---------- RECORDS TO USE
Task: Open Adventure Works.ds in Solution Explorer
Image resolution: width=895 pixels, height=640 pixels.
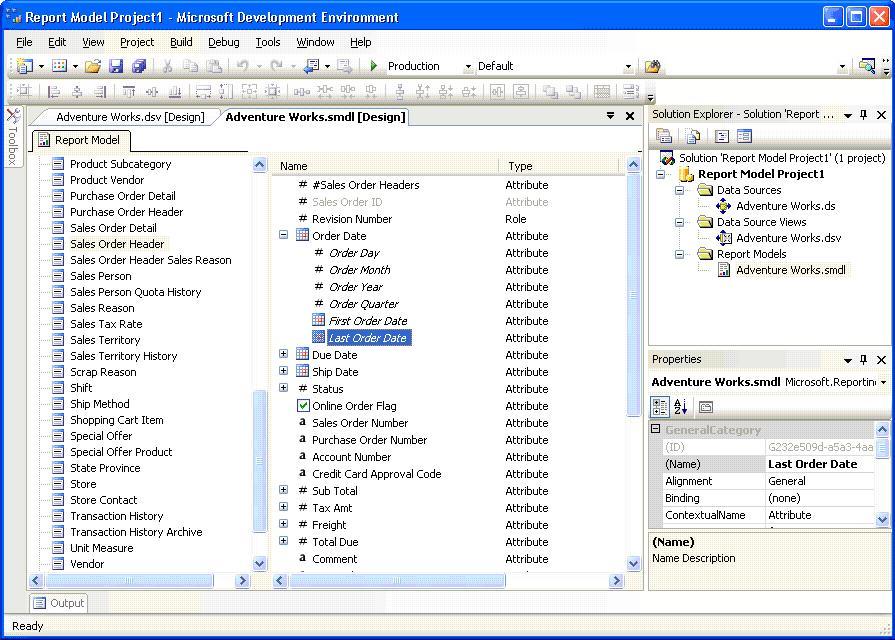Action: tap(785, 206)
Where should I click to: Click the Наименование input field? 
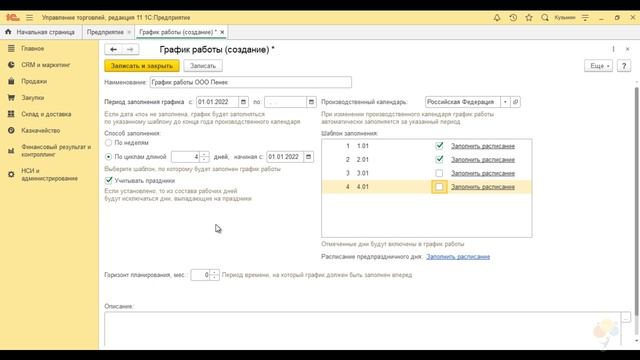[x=251, y=82]
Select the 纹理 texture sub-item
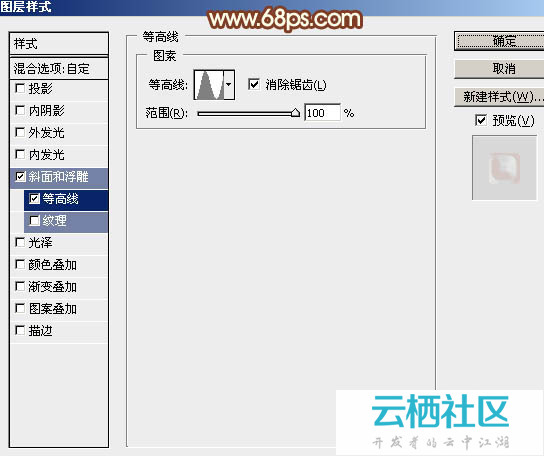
--------------------
● **WHAT IS BEING ASKED**
Pictures are to be left out; all other data must be returned exactly.

● **ANSWER SECTION**
Task: Open Adventure Works.ds in Solution Explorer
Image resolution: width=895 pixels, height=640 pixels.
Action: tap(785, 206)
Where should I click to: Click the Наименование input field? 
[x=251, y=82]
Select the 纹理 texture sub-item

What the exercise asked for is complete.